Opioid overdose is the leading cause of accidental death in the United States, responsible for more than 80,000 of the roughly 100,000 drug-related deaths in 2021, from both illicit opioids, such as fentanyl and heroin, and prescription opioids. Masimo noted that more than 143 million opioid prescriptions were written in 2020 to help people manage pain. But these pills come with a dangerous risk of opioid-induced respiratory depression – slowed or stopped breathing – which is the leading cause of death from opioid overdoses. Anyone taking opioids, prescription or illicit, is at risk of experiencing an accidental overdose, the signs of which are unpredictable and can be difficult to detect, Masimo said.

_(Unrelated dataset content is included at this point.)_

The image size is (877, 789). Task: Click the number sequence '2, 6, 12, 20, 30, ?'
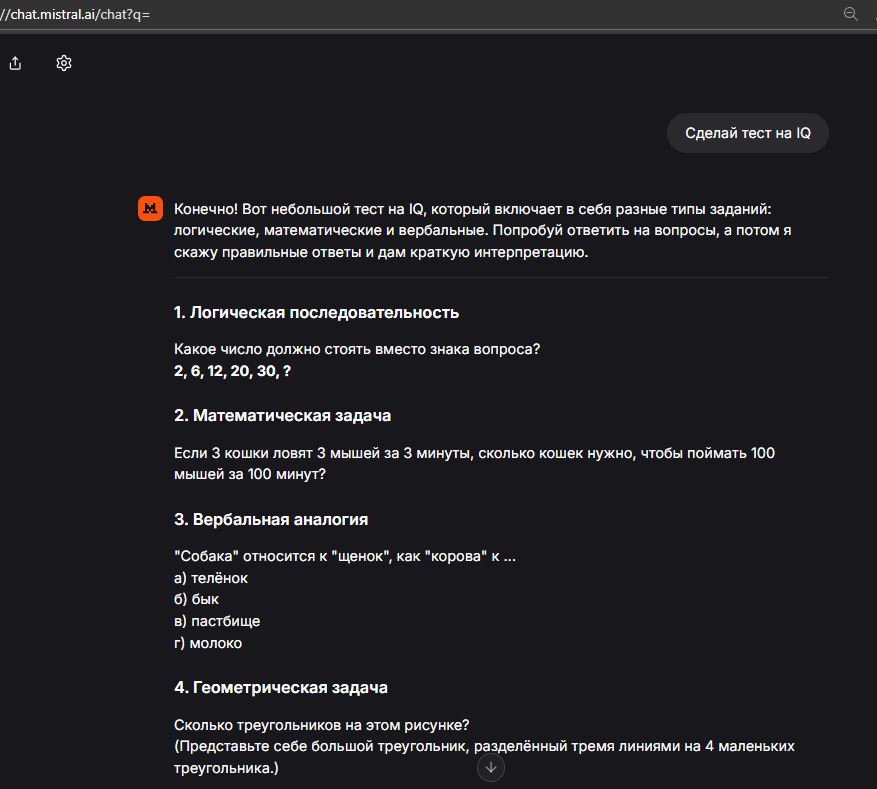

How does the Opioid Halo system work?
Masimo Opioid Halo is designed to help family and friends identify the symptoms of an opioid overdose by detecting physiological markers present during opioid-induced respiratory depression and ideally, helping them know when it’s time to intervene – for example, by administering a potentially life-saving dose of naloxone. Opioid Halo can be used at home or in the hospital or another care setting, by patients prescribed opioids after surgery or managing a chronic or prolonged condition, as well as people suffering from opioid use disorder.
The Opioid Halo system consists of four components: a tetherless, adhesive fingertip sensor; a reusable Masimo SET pulse oximeter and Bluetooth chip; a Bluetooth-to-Wi-Fi Masimo Home Medical Hub; and a smartphone app. The fingertip sensor provides real-time monitoring for opioid-induced respiratory depression, enabled by the Opioid Halo pattern recognition algorithm and Masimo SET (signal extraction technology) – even during movement, when hands are cold, and on all skin pigmentations. Data from the sensor and chip are wirelessly relayed to the Masimo Home Medical Hub and the smartphone app, which continuously analyzes the user’s physiological data for trends and patterns associated with the physiology of an opioid-induced respiratory depression event to quantify the risk of an opioid overdose. As the level of risk rises, the app and hub provide alerts. Upon early onset, an audible and visual alarm, designed to trigger early intervention opportunities for the user to self-recover or get help, is provided. If the Opioid Halo risk score continues to worsen, in addition to the repeated alarms, automatic texts are sent to designated friends and family members, letting them know it may be time to intervene, for example by administering naloxone or taking other action. Finally, if the severity of the risk level progresses even further, there is an optional setting that can be activated during setup that enables a service center to place an automatic wellness call to the user, the outcome of which may lead to emergency medical services being dispatched.
"Opioid Halo is another breakthrough innovation that can help save lives by adding to the critical support tools for people who use drugs," said Ryan Hampton, an advocate, author, and person in recovery.